De berichtgeving van de Belgische media over Bolivia is voor de iets oudere lezers/kijkers een akelige herinnering aan wat zij in de jaren 1970-1980 op hun scherm en in hun krant kregen. De Standaard is zeker geen uitzondering, maar heeft wel de verantwoordelijkheid van voornaamste kwaliteitskrant in Vlaanderen. Zij zet de toon voor de andere kranten. De uniformiteit over alle kranten heen spreekt de beleden diversiteit volledig tegen. Ze komen niet verder dan een slaafse kopie van wat de grote internationale agentschappen en media produceren.
In de VS bestaat wel een gedegen traditie van echte mediakritiek. Dit is de analyse van de nieuwssite commondreams.org. Geen énkele grote krant in de VS erkende dat in Bolivia een militaire staatsgreep werd gepleegd: “President Morales nam ontslag”(ABC News) tijdens “wijdverspreide protesten” (CBS) van “een woedende bevolking” (New York Times) die boos is over “verkiezingsfraude” (Fox News) door een “regelrechte dictatuur” ‘(Miami Herald). Het woord ‘staatsgreep’ wordt alleen tussen aanhalingstekens gebruikt in combinatie met “volgens Morales” of “volgens de regering van Cuba/Venezuela”. Dat ook andere landen de coup veroordelen wordt nergens vermeld. De berichtgeving op CNN is een getrouwe kopie van wat hier voorafgaat.
Voor de beschuldiging van de beweerde fraude wordt de Organisatie van Amerikaanse Staten (OAS) als onbetwistbare bron voorgesteld, ook al levert de organisatie nog altijd geen enkel rapport met concrete bewijzen. Geen enkele krant of zender vermeldt dat de OAS geen ideologisch neutrale organisatie is, die tijdens de Koude Oorlog alle rechtse staatsgrepen in Latijns-Amerika verdedigde en reeds meermaals foutieve en tendentieuze meningen als ‘feiten’ heeft gepubliceerd.

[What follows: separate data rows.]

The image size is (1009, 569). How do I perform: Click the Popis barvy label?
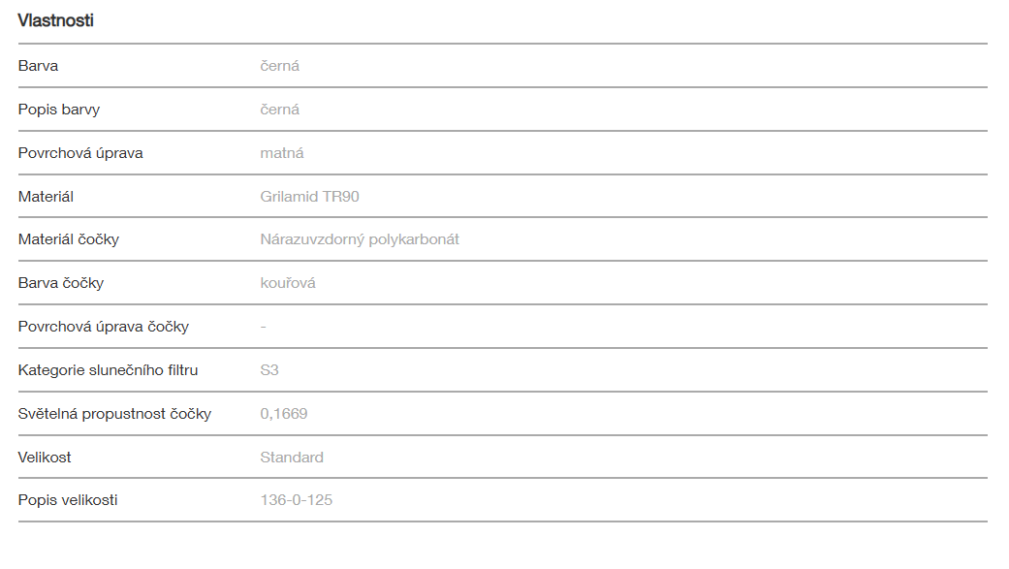(x=58, y=110)
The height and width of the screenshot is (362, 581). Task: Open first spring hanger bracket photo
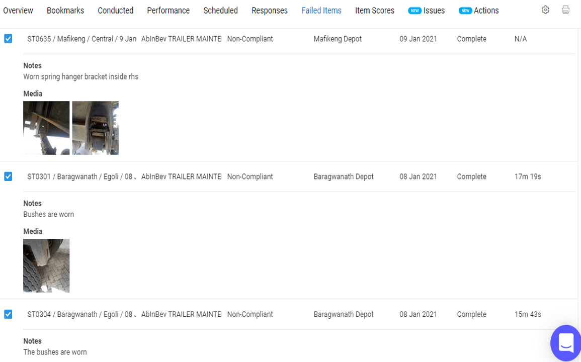click(46, 128)
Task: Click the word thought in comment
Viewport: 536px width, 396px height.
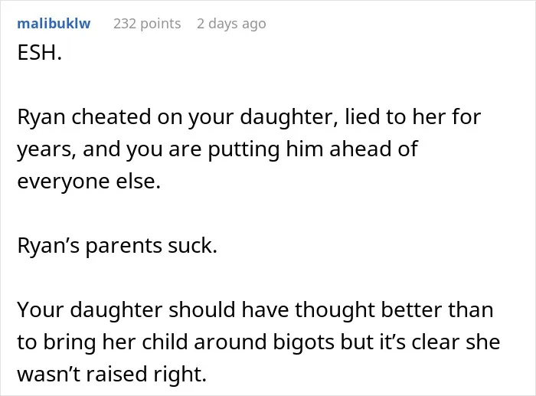Action: point(335,310)
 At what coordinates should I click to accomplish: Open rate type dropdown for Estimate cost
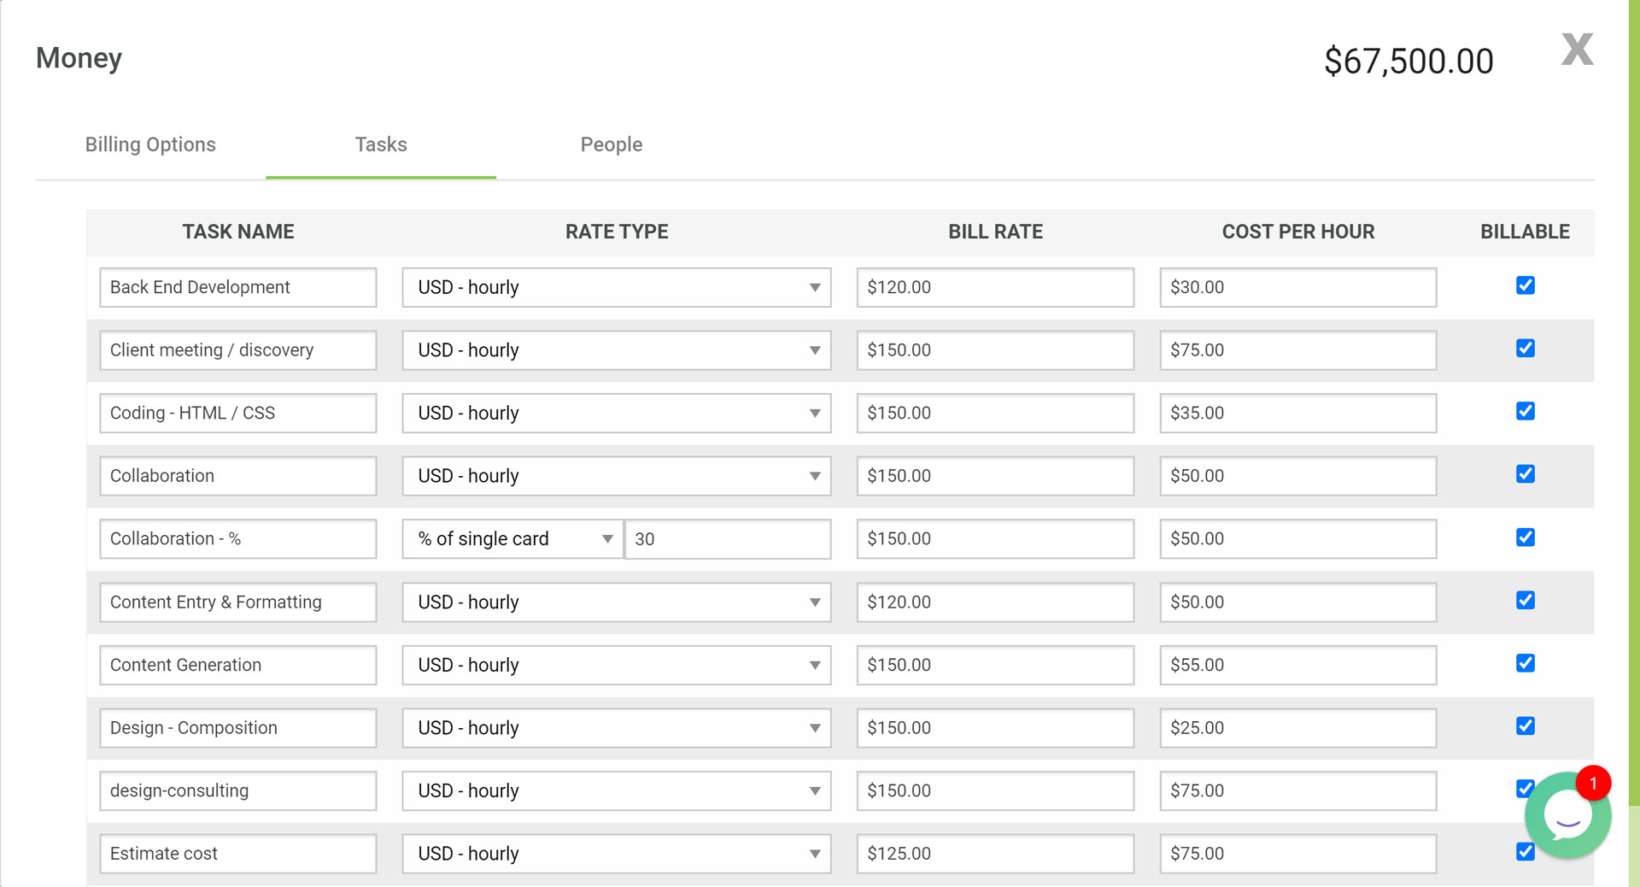(x=616, y=854)
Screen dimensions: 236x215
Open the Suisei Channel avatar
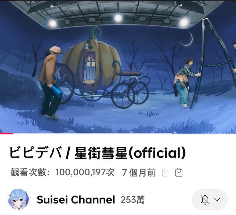click(18, 199)
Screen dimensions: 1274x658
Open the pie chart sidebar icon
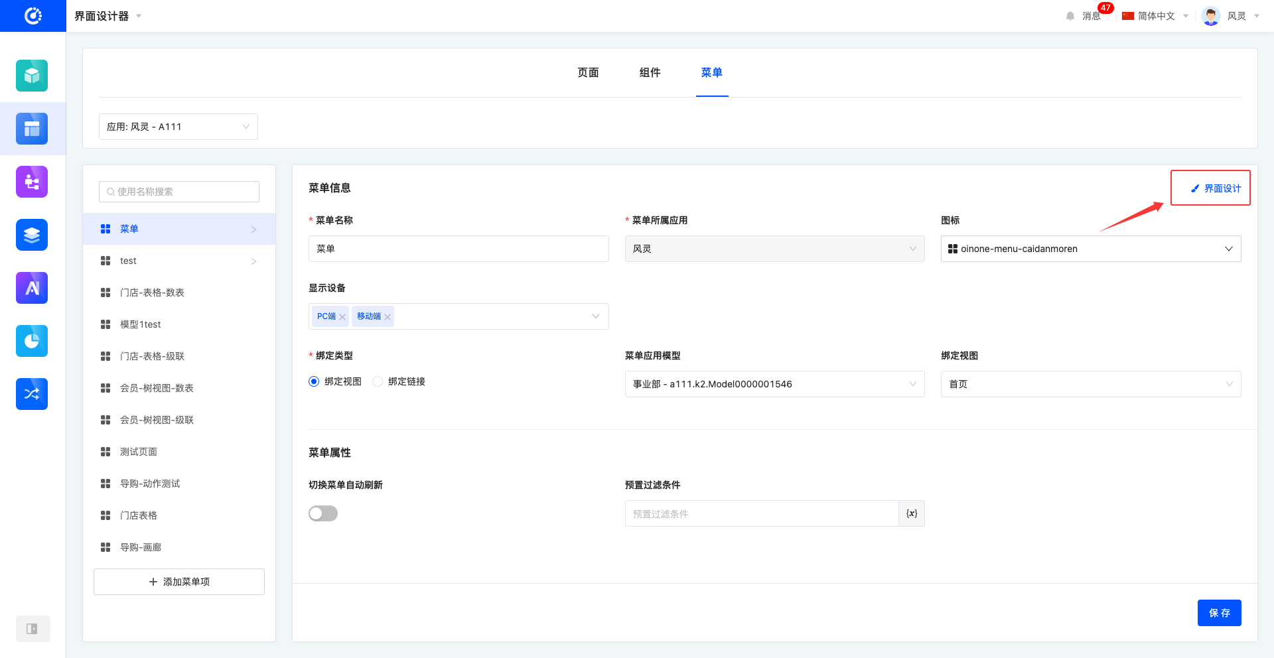tap(32, 341)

“Een coup is geen coup als het resultaat ons bevalt”
Er werd in de eerste berichten na de afzetting van president Morales geen enkele melding gemaakt van de onderzoeksrapporten van andere organisaties die stellen dat er van grootschalige fraude geen sprake is. Ook de ontvoering en foltering van volksvertegenwoordigers van de MAS, de partij van Morales, bleven grotendeels onvermeld evenals de racistische incidenten van witte Bolivianen tegen inheemse vrouwen in traditionele klederdracht. De alternatieve VS-media vatten het zo samen: “Een coup is geen coup als het resultaat ons bevalt”. Het contrast met de berichtgeving over de protesten in Honduras, Haïti en Chili bevestigt die samenvatting.
Vooral het contrast met Honduras is schrijnend. Juan Orlando Hernández werd daar “herverkozen” in november 2018 voor een tweede mandaat, hoewel de grondwet dat verbiedt. De eerste tellingen toonden een duidelijke overwinning voor de oppositie maar werden stilgelegd, waarna het omgekeerde gebeurde. Sindsdien zijn de protesten tegen zijn herverkiezing niet opgehouden, ondanks de bloedige repressie met tientallen doden (zie Waarom de repressie van sociaal protest in Honduras géén nieuws is).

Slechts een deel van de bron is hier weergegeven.